Sizing risks in portfolio construction
The belief that investment strategies should be designed with a client’s objectives, constraints and time horizon in mind is at the heart of everything LGIM does.
Improving the range of possible outcomes for investors should, in our view, not simply be focused on delivering performance relative to a certain benchmark. Investors will hold a range of both short and long-term objectives, which could be wider than purely financial. So it is critical to understand the hurdles to an investor's ultimate success, not least economic and demographic challenges, the impact of costs, and risks such as the failure of a funding source.
Because sources of return need to be sized appropriately in light of these factors, we devote significant resource to engaging clients on the principles of portfolio construction, from establishing investment beliefs to diversifying rewarded risks and scenario testing.
DB: model portfolios
In this piece, I will focus on our work with UK defined benefit (DB) clients, showing below some illustrative strategies for a typical scheme.1
Our portfolios are driven by an emphasis on appropriate objectives and measures of success. We define success for pension schemes as the assets outlasting the liability cashflows and, in the event of failure, meeting as high a proportion of benefits as possible. This can represent a mindset shift for trustees who are used to thinking of risk in terms of more traditional measures.
Some graphs illustrate our approach. First, below is a fairly typical DB portfolio, very loosely based on the Purple Book from the Pension Protection Fund2, compared with our model portfolio. For these purposes, we assume rates and inflation hedge ratios of 62% of funded liabilities (i.e. assets) here.
Our model portfolio is built in two stages:
(a) We start by building a strategic portfolio, based on our long-term return estimates and modelling of risk. This includes modelling covenant (sponsor) risk; for this we have assumed a fairly typical initial sponsor rating of BB. Our approach involves testing how thousands of potential asset allocations perform in terms of the risk of ultimately failing to pay pensions.

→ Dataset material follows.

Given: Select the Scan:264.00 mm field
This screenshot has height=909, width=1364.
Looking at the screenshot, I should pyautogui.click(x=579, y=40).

(b) We then tilt the strategy, as illustrated below, by overweighting asset classes that appear to offer higher risk-adjusted returns over the medium term and underweighting those with worse apparent prospects. These tilts are based on LGIM's multi-asset views. The bar chart shows how the model portfolio differs from our long-term allocation. In general, our tilts vary with scheme-specific circumstances. For example, schemes with more aggressive strategic allocations have larger tilts.
What’s the impact?
Our process involves modelling the distribution of outcomes for members in terms of the proportion of pensions ultimately paid. We show below statistics based on this idea for long-term success, both on average and in a downside scenario. We also include some more traditional measures – namely the expected rate of return over gilts and funding level value-at-risk (VaR).
Our analysis suggests increased diversification3, using leveraged liability-driven investment to reduce ‘cash drag’ and increase hedge ratios, and ensuring an appropriate target level of return (that takes into account covenant risk) can improve the distribution of outcomes.
By introducing dynamic tilts, we estimate that our long-term success measures could be further enhanced from relative-value trades to reflect our macro views4. This framework can be used to analyse many types of investment strategy and scheme circumstances.
1. Buyout funding level 75%, 20 year duration
2. Note that this is based on the average of DB schemes so could overstate diversification.
3. Including at a more granular level than can be seen in the pie charts
4. The dynamic portfolio is expected to generate alpha of 0.5% pa relative to the strategic portfolio and on average (over time) is expected to have the same asset allocation as the strategic portfolio. To allow for active risk we allow for uncorrelated tracking error of 1% pa and, more significantly, allow for the parameter uncertainty in our mean alpha assumption. We assume ex-ante alpha that has a standard deviation of 0.5%; in particular we assume a c.16% chance that ex-ante alpha is negative.